Según reportes oficiales, en dichos centros trabajaban extranjeros —incluidos numerosos ciudadanos chinos— que denunciaron haber sido víctimas de trata y obligados a cometer estafas por internet. En respuesta, Pekín intensificó en los últimos años la cooperación con países del sudeste asiático, lo que derivó en el desmantelamiento de instalaciones y la repatriación de miles de personas a China.
Las ejecuciones fueron ordenadas tras sentencias dictadas en septiembre por un tribunal de Wenzhou, en el este del país, y ejecutadas por la misma corte, informó la agencia estatal Xinhua. Entre los cargos figuraban homicidio intencional, lesiones intencionales, detención ilegal, fraude y establecimiento de casinos.
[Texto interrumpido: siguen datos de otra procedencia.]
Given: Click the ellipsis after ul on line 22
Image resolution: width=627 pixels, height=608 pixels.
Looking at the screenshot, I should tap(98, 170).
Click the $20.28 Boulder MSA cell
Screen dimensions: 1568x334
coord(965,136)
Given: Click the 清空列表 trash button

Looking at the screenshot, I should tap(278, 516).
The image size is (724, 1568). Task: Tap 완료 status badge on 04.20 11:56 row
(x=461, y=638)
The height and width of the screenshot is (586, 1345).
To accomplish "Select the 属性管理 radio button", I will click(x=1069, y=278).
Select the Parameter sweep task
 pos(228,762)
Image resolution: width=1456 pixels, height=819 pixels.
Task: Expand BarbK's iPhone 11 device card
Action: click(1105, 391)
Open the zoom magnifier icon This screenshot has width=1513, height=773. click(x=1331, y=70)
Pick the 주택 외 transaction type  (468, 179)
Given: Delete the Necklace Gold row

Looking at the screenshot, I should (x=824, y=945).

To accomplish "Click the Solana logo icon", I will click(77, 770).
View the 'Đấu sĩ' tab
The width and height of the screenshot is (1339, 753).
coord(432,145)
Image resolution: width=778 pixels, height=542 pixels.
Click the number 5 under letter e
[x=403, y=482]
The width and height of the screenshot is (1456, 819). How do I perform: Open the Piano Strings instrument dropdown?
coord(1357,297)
Las penas de muerte contaron con la aprobación del Tribunal Popular Supremo, que consideró concluyentes y suficientes las pruebas sobre delitos cometidos desde 2015. Entre los ajusticiados había integrantes del grupo criminal “Familia Ming”, cuyas actividades fueron vinculadas a la muerte de 14 ciudadanos chinos y a lesiones de muchos otros.
De acuerdo con Xinhua, los familiares cercanos de los condenados pudieron reunirse con ellos antes de la ejecución. Las autoridades chinas enmarcaron la medida dentro de su estrategia de mano dura contra el crimen transnacional y las estafas en línea que afectan a ciudadanos chinos dentro y fuera del país.